Tak ada yang mau dikaitkan dengan dirinya. Bahkan partai Golkar yang selama ini menjadi rumah yang dibela dan dipertahankannya seakan balik badan. Salah satu pengurus DPP Golkar tak ingin nama partai beringin dibawa-bawa dalam kasus itu.
Indra adalah tipe politisi plus intelektual. Latar belakangnya cukup panjang di ranah penelitian, juga ranah kepenulisan. Produktivitas menulisnya di atas rata-rata. Jejaringnya juga tersebar ke mana-mana. Dunia intelektualitas memberinya panggung untuk tampil ke mana-mana. Di dunia politik, kariernya seakan jalan di tempat. Sebagai politisi, ia gagal bersaing di pemilihan walikota. Ia juga tak sukses saat hendak maju ke parlemen. Tapi, sebagai tim sukses, ia pernah sukses mengantarkan Jokowi – JK sebagai pemimpin Indonesia.

Di dunia intelektual, ia cukup fair. Biarpun mendukung Anies-Sandi, ia tak rela saat Prof Ahmad Syafii Ma’arif di-bully banyak orang karena dianggap membela Ahok.

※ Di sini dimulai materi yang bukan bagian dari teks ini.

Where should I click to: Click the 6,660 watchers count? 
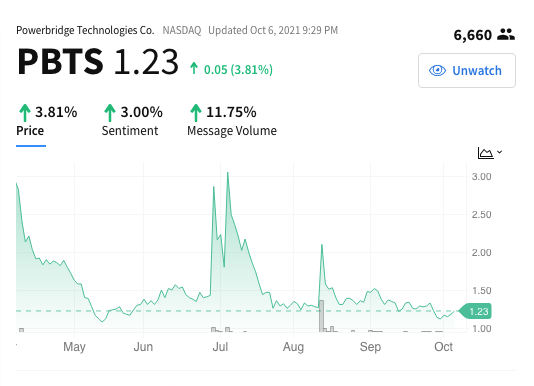[x=473, y=35]
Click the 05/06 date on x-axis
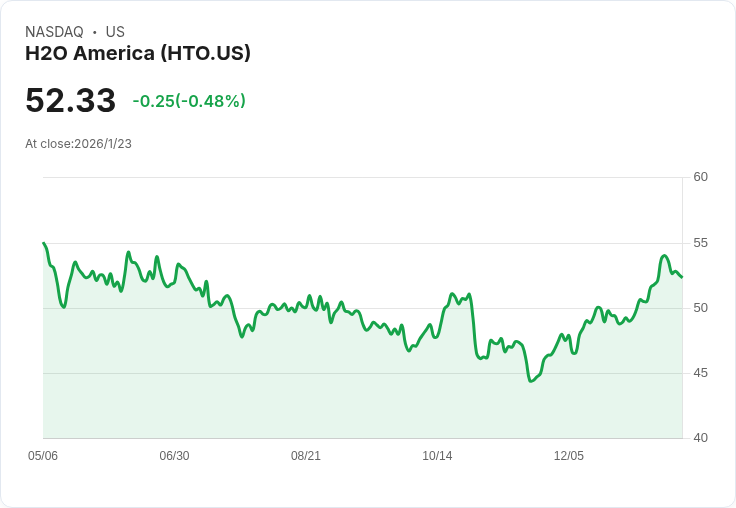The height and width of the screenshot is (508, 736). [43, 456]
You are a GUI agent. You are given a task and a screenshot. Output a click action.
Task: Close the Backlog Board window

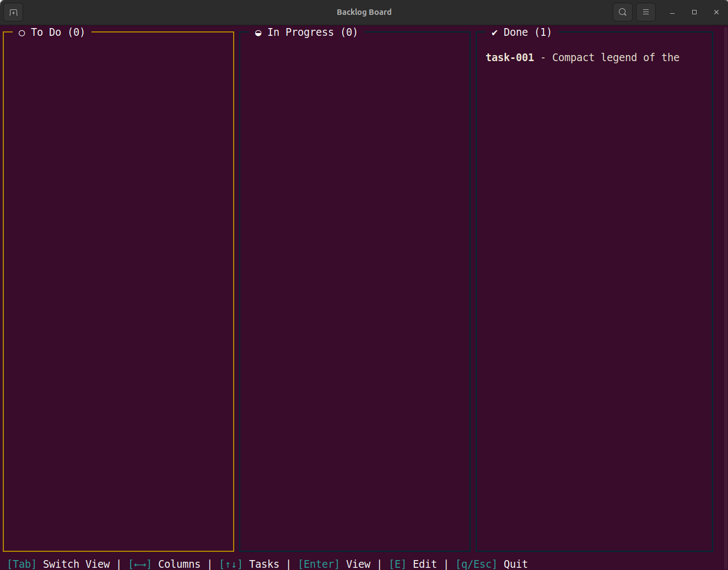[x=716, y=12]
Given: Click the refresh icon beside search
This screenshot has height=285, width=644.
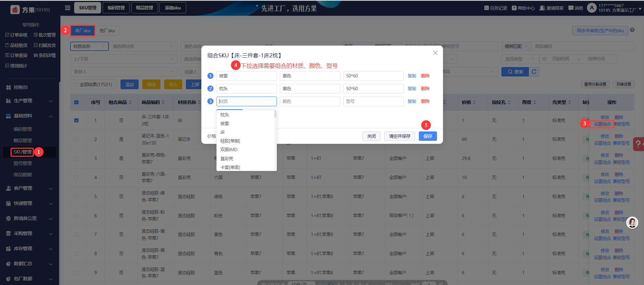Looking at the screenshot, I should coord(534,72).
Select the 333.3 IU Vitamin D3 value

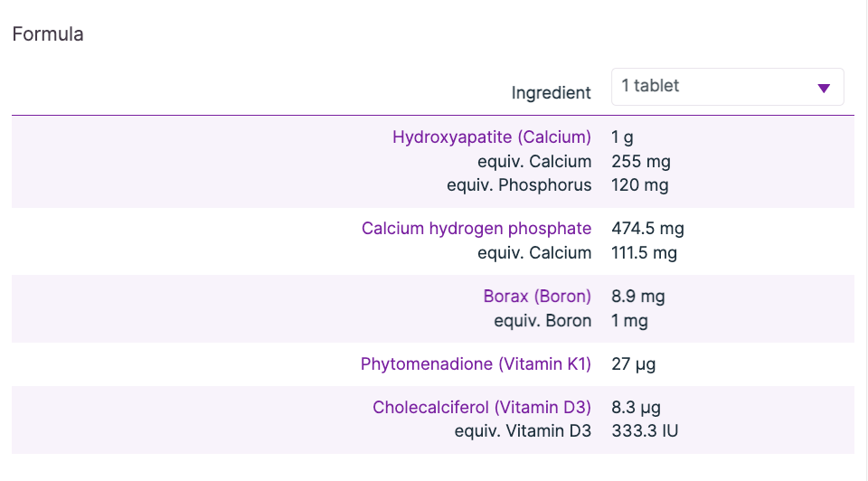[x=645, y=431]
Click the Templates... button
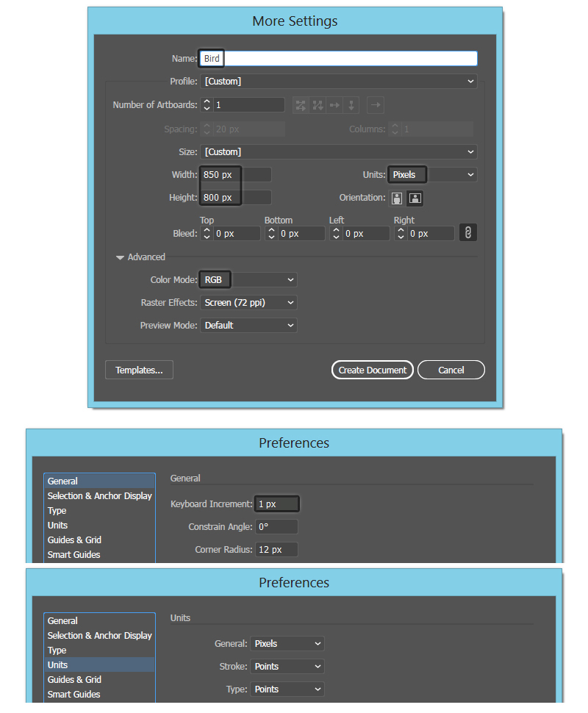Viewport: 588px width, 713px height. click(x=139, y=370)
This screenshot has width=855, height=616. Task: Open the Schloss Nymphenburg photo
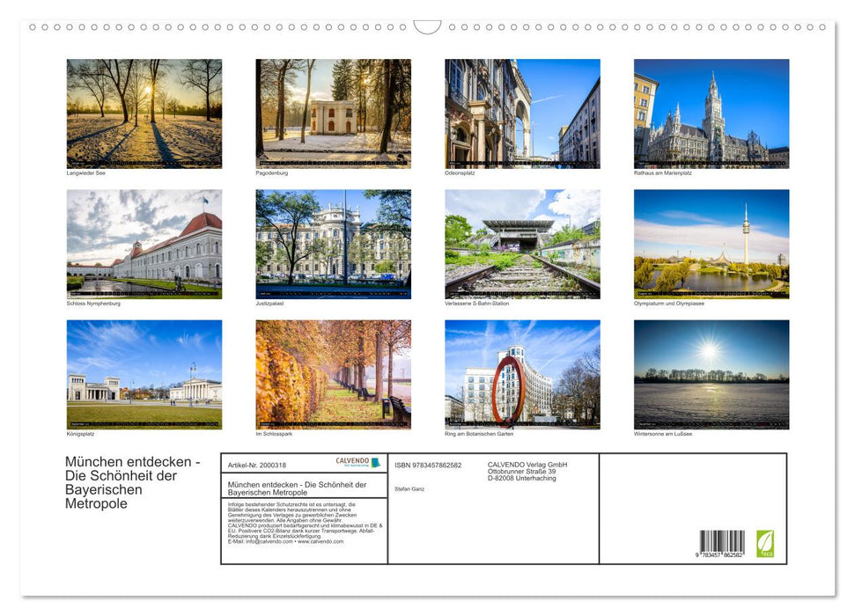(144, 243)
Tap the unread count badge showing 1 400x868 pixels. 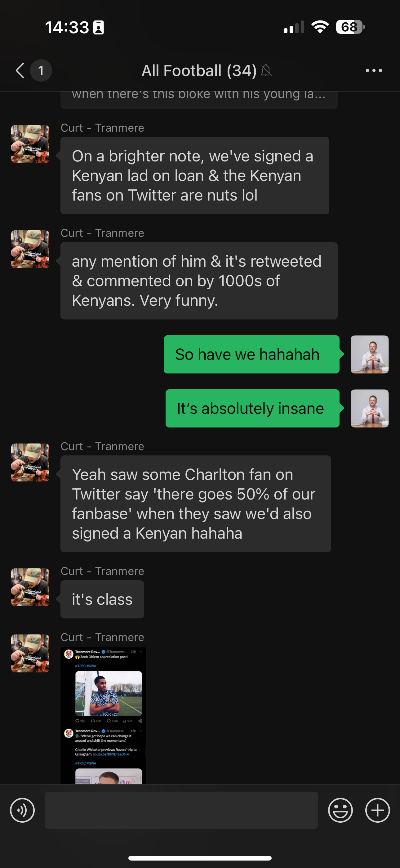click(x=41, y=70)
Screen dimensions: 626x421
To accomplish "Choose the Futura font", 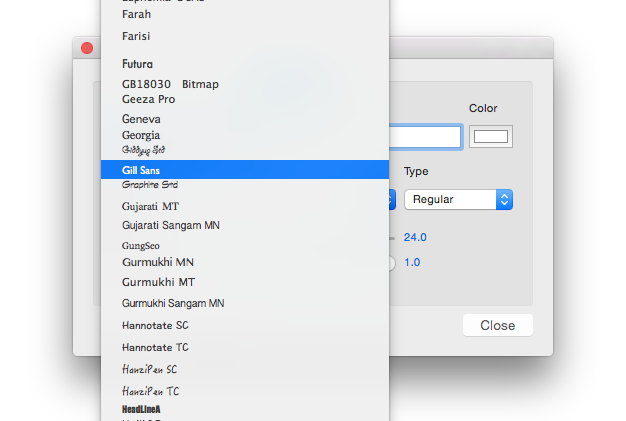I will pyautogui.click(x=137, y=64).

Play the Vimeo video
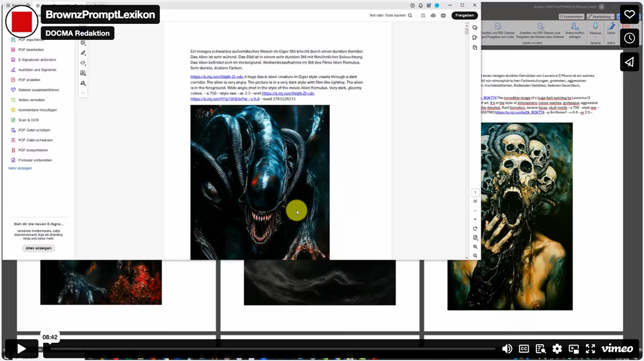pyautogui.click(x=21, y=348)
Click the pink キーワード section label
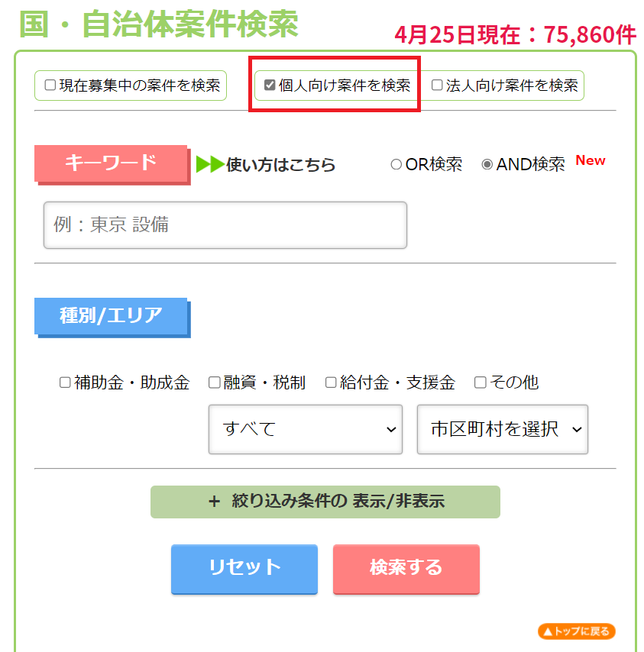This screenshot has height=652, width=644. point(111,163)
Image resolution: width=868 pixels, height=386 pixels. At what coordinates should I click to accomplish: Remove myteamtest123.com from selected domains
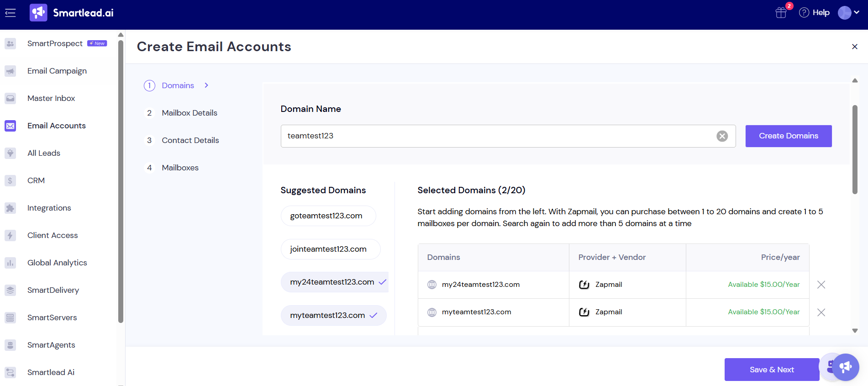(821, 312)
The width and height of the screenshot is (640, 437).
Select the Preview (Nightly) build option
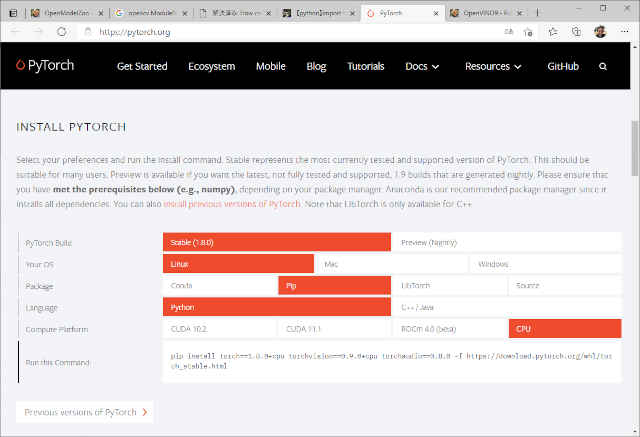pyautogui.click(x=514, y=242)
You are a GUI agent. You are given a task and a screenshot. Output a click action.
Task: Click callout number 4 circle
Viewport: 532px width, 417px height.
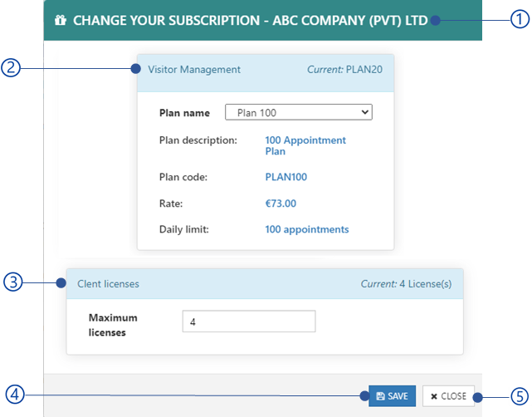tap(15, 395)
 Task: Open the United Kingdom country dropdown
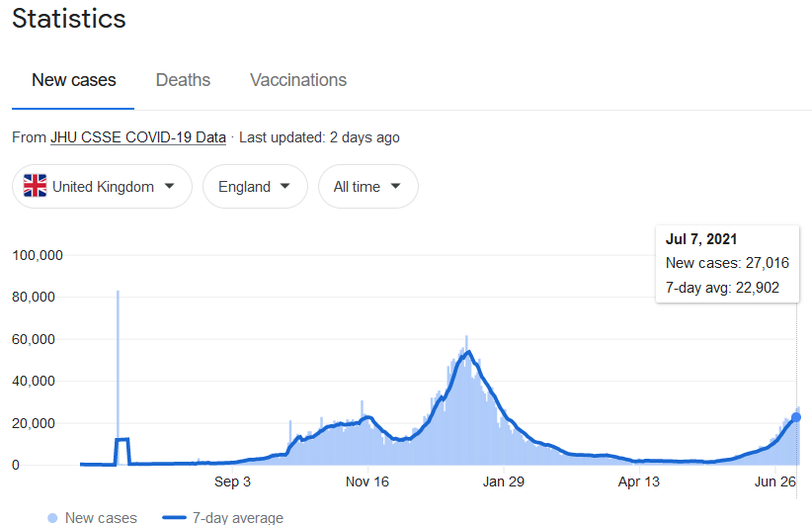coord(102,186)
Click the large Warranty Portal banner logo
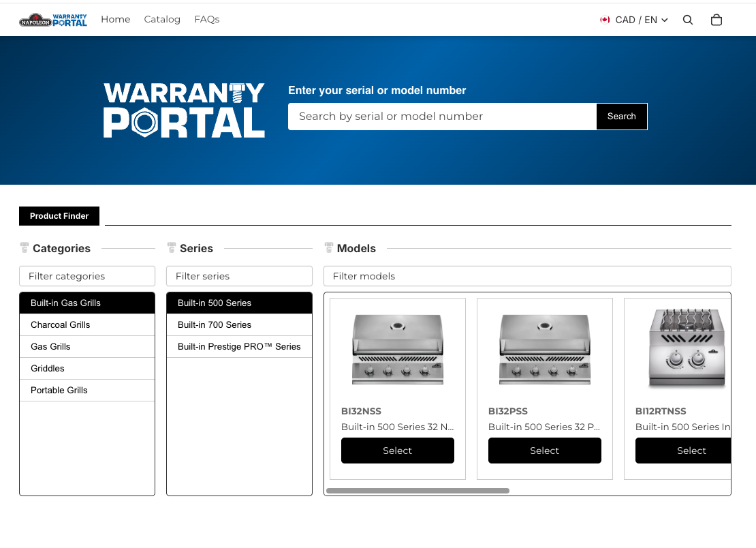The image size is (756, 548). [x=184, y=110]
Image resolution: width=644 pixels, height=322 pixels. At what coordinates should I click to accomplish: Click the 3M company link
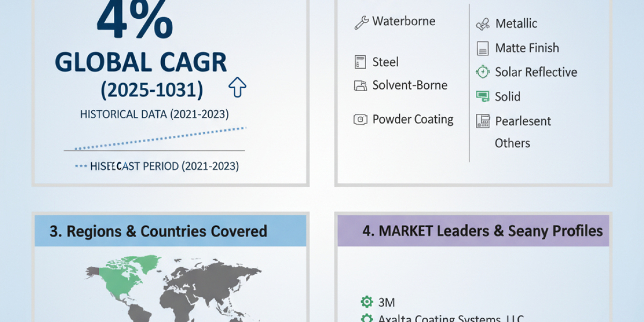[x=387, y=302]
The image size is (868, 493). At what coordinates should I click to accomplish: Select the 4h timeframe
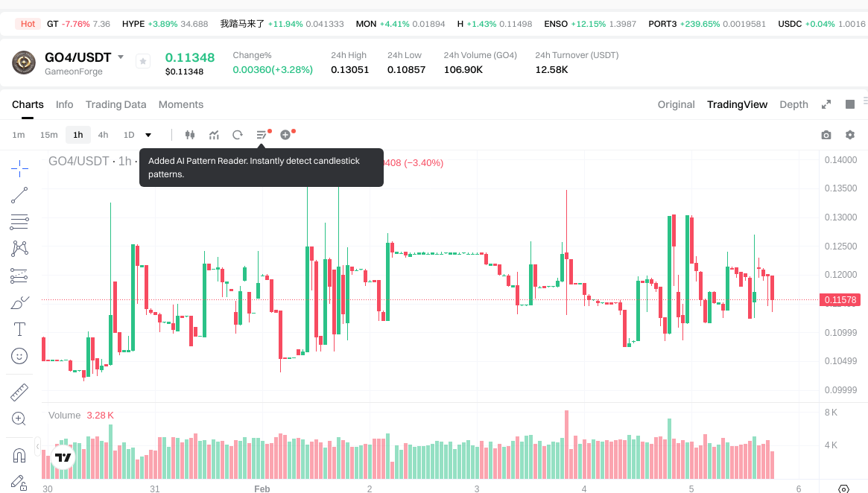[103, 135]
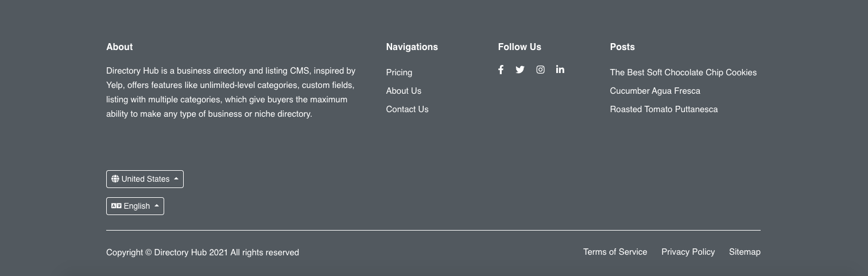This screenshot has width=868, height=276.
Task: Click the language icon beside English
Action: tap(116, 206)
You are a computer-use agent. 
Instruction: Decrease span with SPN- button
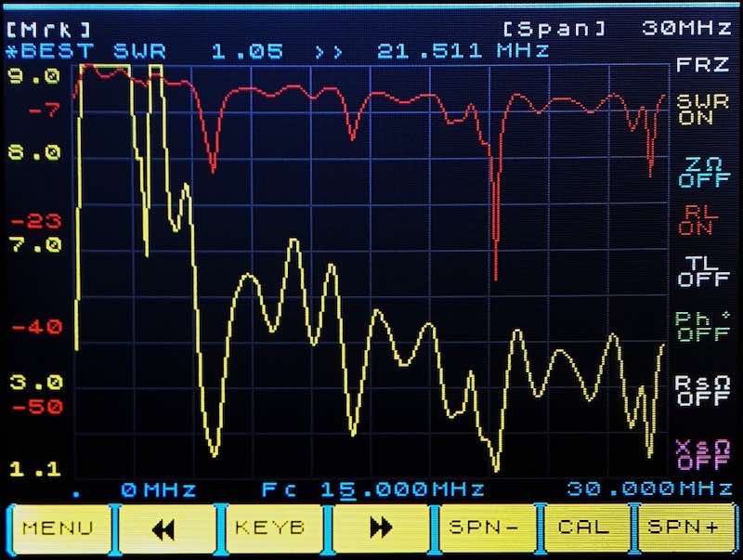[485, 528]
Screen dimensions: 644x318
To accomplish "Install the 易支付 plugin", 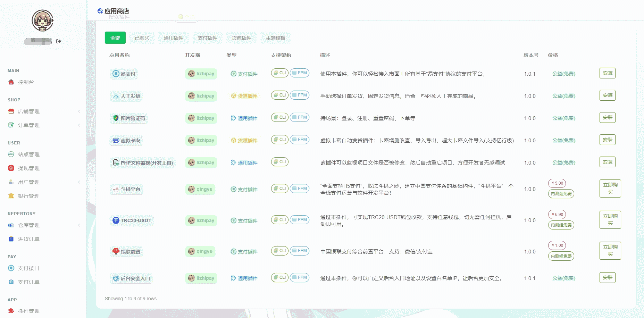I will click(607, 73).
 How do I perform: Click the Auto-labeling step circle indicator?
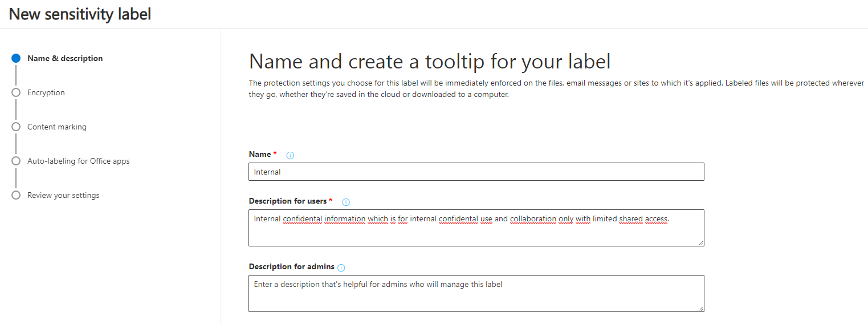pos(16,161)
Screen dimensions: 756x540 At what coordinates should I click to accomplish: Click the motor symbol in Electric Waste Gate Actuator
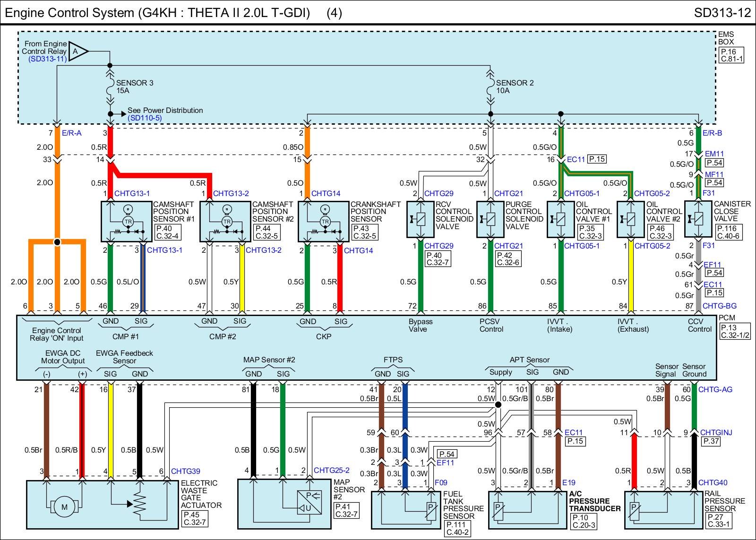pyautogui.click(x=64, y=507)

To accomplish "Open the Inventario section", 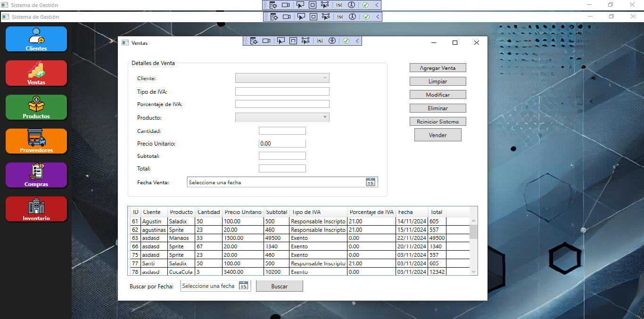I will (x=36, y=209).
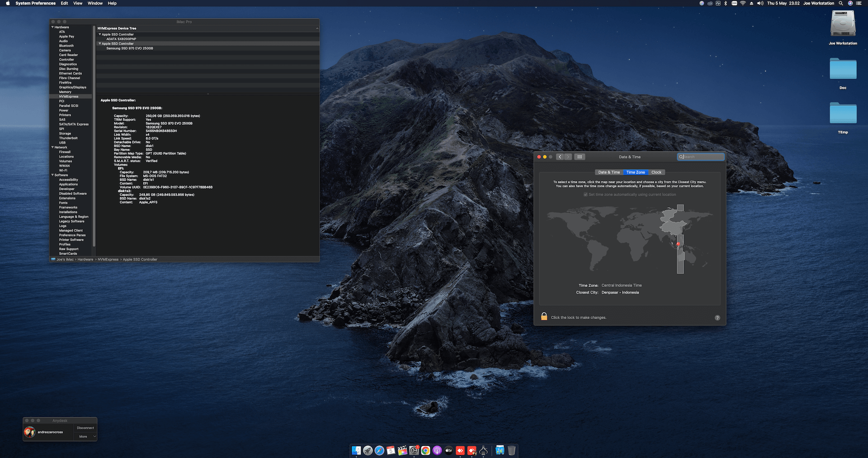Screen dimensions: 868x458
Task: Open Podcasts app in the dock
Action: click(437, 450)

Indra membuat cuitan yang membela Ma’arif serta mengingatkan orang untuk tidak terjebak dalam kedunguan yang disebarkan secara massal. Ia cukup konsisten pada nilai-nilai yang diyakininya. Di titik nilai-nilai ini, ia dianggap konsisten sebab memilih membela Ma’arif.

Namun, konsistensi itu akan selalu dipertanyakan sepanjang garis waktu dan rentang panjang perjalannya sebagai politisi dan intelektual. Pernyataannya akan dicatat dan disimpan publik. Di era internet, Google dan berbagai media sosial lain akan menjadi lemari besar yang menyimpan semua kalimat-kalimat yang ternah terucap dan kelak akan diungkap kembali.

Eric Schmidt, salah petinggi Google, dalam buku The New Digital Age, telah mengingatkan betapa internet menjadi ruang yang menyimpan jejak digital seseorang. Sekali seseorang tersandung, maka semua arsip dan jejak digital itu akan diungkap kembali.

Dalam hal Indra, pernyataan dan cuitan, bahkan umpatan, pada pengguna narkoba diungkap kembali. Di twitter, beberapa orang ramai mengangkat kembali jejak digital Indra saat membahas narkoba. Banyak orang kembali mengangkat cuitan Indra yang menyinggung narkoba. Pada satu masa ia kerap menyindir malah mengumpat politisi pengguna narkoba.

Tanggal 4 Februari 2012, ia mencuit: “Kalau ada penumpang yg pinter, bawa sabu ke pswt Lion Air, Di ketinggian, kasih ke pilot. "Cap, nyabu yuk?" Kreatif kali ya?” Tanggal 8 Oktober 2013, ia menyebar link anggota dewa yang tertangkap nyabu, ia mengatakan, “Hadeuh! Mari jaga diri kawan!” (Selengkapnya lihat jejak digital itu DI SINI).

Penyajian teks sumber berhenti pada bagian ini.